Task to carry out
Write out each record a second time, exactly.

[Records for this exercise]

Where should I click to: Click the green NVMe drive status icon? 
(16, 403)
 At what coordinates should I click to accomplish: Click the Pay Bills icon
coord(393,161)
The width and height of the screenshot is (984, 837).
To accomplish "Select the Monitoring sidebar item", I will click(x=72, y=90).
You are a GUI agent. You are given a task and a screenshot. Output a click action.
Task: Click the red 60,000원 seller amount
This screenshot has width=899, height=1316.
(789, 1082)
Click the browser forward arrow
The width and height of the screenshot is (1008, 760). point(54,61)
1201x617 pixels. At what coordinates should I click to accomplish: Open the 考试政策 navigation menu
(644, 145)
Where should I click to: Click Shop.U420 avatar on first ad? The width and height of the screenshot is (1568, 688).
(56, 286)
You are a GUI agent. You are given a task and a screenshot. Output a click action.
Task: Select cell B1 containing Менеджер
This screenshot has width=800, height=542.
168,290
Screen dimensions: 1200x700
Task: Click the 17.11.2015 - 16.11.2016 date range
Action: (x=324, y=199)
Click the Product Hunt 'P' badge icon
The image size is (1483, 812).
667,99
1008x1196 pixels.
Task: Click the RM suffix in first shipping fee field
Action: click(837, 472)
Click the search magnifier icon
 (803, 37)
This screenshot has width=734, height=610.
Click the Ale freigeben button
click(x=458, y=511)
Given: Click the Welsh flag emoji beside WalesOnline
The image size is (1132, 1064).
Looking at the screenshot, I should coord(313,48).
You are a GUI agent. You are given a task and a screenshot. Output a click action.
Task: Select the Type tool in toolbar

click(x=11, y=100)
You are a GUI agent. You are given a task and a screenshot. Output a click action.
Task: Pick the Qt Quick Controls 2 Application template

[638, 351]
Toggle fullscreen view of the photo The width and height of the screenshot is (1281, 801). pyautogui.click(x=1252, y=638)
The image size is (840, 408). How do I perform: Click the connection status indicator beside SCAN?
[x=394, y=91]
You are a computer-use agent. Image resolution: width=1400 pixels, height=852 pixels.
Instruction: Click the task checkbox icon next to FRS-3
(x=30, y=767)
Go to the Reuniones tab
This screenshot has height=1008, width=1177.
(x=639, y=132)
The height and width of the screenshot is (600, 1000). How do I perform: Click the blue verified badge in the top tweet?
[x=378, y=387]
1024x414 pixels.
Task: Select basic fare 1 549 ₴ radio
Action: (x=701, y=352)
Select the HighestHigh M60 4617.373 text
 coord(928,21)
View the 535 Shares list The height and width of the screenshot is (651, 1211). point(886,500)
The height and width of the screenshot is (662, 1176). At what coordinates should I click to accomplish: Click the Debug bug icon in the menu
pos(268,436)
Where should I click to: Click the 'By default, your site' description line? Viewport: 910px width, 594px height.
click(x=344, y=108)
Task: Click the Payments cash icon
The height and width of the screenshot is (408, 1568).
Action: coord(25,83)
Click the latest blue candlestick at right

[/Records for this exercise]

Solved problem
Where should I click to: Click the green NVMe drive status icon? 
(16, 403)
 At what coordinates should I click to accomplish: Click the Pay Bills icon
coord(393,161)
The width and height of the screenshot is (984, 837).
To accomplish "Select the Monitoring sidebar item", I will click(x=72, y=90).
You are a GUI agent. You are given a task and a screenshot. Output a click action.
Task: Click the red 60,000원 seller amount
This screenshot has width=899, height=1316.
(789, 1082)
Click the browser forward arrow
The width and height of the screenshot is (1008, 760). point(54,61)
1201x617 pixels. At what coordinates should I click to accomplish: Open the 考试政策 navigation menu
(644, 145)
Where should I click to: Click Shop.U420 avatar on first ad? The width and height of the screenshot is (1568, 688).
(56, 286)
You are a GUI agent. You are given a task and a screenshot. Output a click action.
Task: Select cell B1 containing Менеджер
This screenshot has width=800, height=542.
168,290
Screen dimensions: 1200x700
Task: Click the 17.11.2015 - 16.11.2016 date range
Action: (x=324, y=199)
Click the Product Hunt 'P' badge icon
The image size is (1483, 812).
667,99
1008x1196 pixels.
Task: Click the RM suffix in first shipping fee field
Action: click(837, 472)
Click the search magnifier icon
 (803, 37)
This screenshot has width=734, height=610.
Click the Ale freigeben button
click(x=458, y=511)
Given: Click the Welsh flag emoji beside WalesOnline
The image size is (1132, 1064).
Looking at the screenshot, I should coord(313,48).
You are a GUI agent. You are given a task and a screenshot. Output a click action.
Task: Select the Type tool in toolbar

click(x=11, y=100)
You are a GUI agent. You are given a task and a screenshot. Output a click action.
Task: Pick the Qt Quick Controls 2 Application template

[638, 351]
Toggle fullscreen view of the photo The width and height of the screenshot is (1281, 801). pyautogui.click(x=1252, y=638)
The image size is (840, 408). How do I perform: Click the connection status indicator beside SCAN?
[x=394, y=91]
You are a computer-use agent. Image resolution: width=1400 pixels, height=852 pixels.
Instruction: Click the task checkbox icon next to FRS-3
(x=30, y=767)
Go to the Reuniones tab
This screenshot has height=1008, width=1177.
(x=639, y=132)
The height and width of the screenshot is (600, 1000). How do I perform: Click the blue verified badge in the top tweet?
[x=378, y=387]
1024x414 pixels.
Task: Select basic fare 1 549 ₴ radio
Action: (x=701, y=352)
Select the HighestHigh M60 4617.373 text
 coord(928,21)
View the 535 Shares list The height and width of the screenshot is (651, 1211). point(886,500)
The height and width of the screenshot is (662, 1176). At what coordinates should I click to accomplish: Click the Debug bug icon in the menu
pos(268,436)
Where should I click to: Click the 'By default, your site' description line? Viewport: 910px width, 594px height.
click(x=344, y=108)
Task: Click the Payments cash icon
The height and width of the screenshot is (408, 1568).
Action: coord(25,83)
Click the latest blue candlestick at right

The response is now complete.